Maurice drove 400 km from Edmonton to Battleford in 1 hour less time than it took Martin to drive the same route from Battleford to Edmonton. If Maurice drove 20 km/h faster than Martin, at what speed did each of them drive?
Show a complete algebraic solution.
Let V = Maurice's speed and v = Martin's speed, measured in km/h.
V = v + 20
Maurice's time = 400/V = Martin's time - 1 = 400/v - 1
400/V = 400/v - 1
You now have two equations in two unknowns, V and v. Sove them by standard algebraic methods. One way would be to substitute v+20 for V in the second equation, and solve for the remaining unknown v.
To solve the equations, substitute V = v + 20 into the second equation:
400/(v + 20) = 400/v - 1
To eliminate the fractions, multiply both sides of the equation by v(v + 20):
400v = 400(v + 20) - v(v + 20)
Expand and simplify:
400v = 400v + 8000 - v^2 - 20v
Rearrange the equation to bring all terms to one side:
0 = -v^2 - 20v + 8000
Now, to solve this quadratic equation, factorize or use the quadratic formula.
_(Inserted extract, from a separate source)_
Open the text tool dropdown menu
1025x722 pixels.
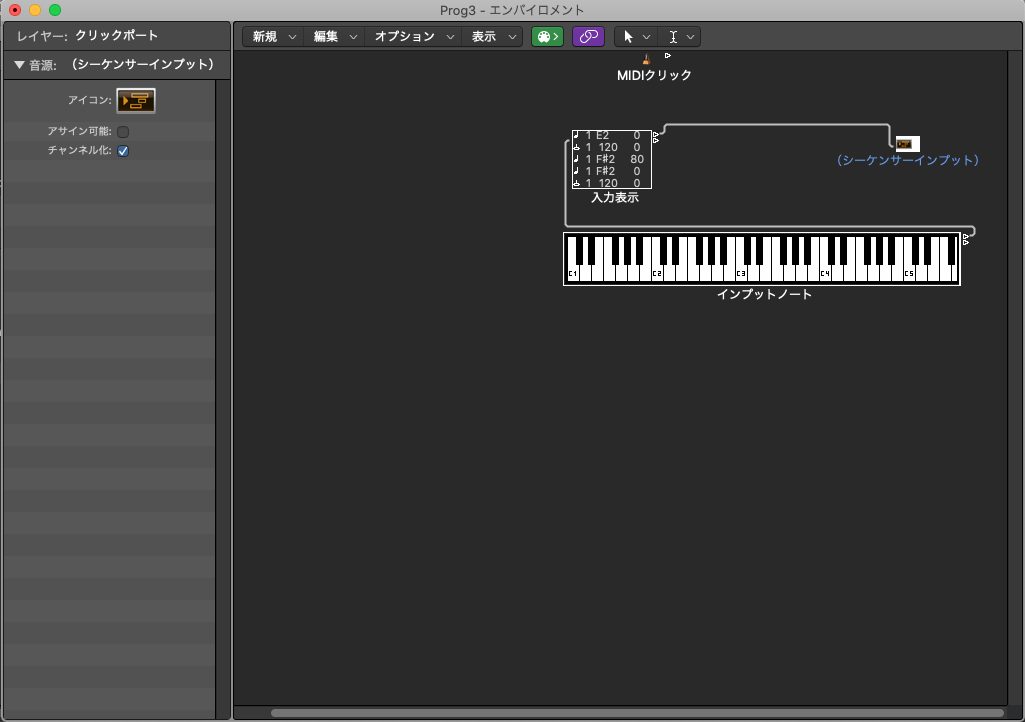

In this case, it is easier to use the quadratic formula:
v = (-b ± √(b^2 - 4ac))/(2a)
In this quadratic equation, a = -1, b = -20, and c = 8000. Substituting these values into the quadratic formula:
v = (20 ± √((-20)^2 - 4(-1)(8000)))/(2(-1))
Simplifying further:
v = (20 ± √(400 + 32000))/(-2)
v = (20 ± √32400)/(-2)
v = (20 ± 180)/(-2)
Now solve for the two possible values of v:
v = (20 + 180)/(-2) = 200/(-2) = -100
v = (20 - 180)/(-2) = -160/(-2) = 80
Since speed cannot be negative, we ignore the value v = -100.
Therefore, Martin's speed is 80 km/h.
To find Maurice's speed, substitute this value of v back into the equation V = v + 20:
V = 80 + 20 = 100
Therefore, Maurice's speed is 100 km/h.